----- Records shown

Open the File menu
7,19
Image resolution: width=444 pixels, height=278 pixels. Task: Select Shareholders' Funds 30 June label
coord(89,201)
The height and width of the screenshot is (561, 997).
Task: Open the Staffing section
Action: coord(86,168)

----------

== Instruction ==
Arrange every line of the records above into a Markdown table with two columns, No. and Text, numbering the rows in order and leaving out blank lines.

== Worked answer ==
| No. | Text |
|---|---|
| 1 | Open the File menu |
| 2 | 7,19 |
| 3 | Image resolution: width=444 pixels, height=278 pixels. Task: Select Shareholders' Funds 30 June label |
| 4 | coord(89,201) |
| 5 | The height and width of the screenshot is (561, 997). |
| 6 | Task: Open the Staffing section |
| 7 | Action: coord(86,168) |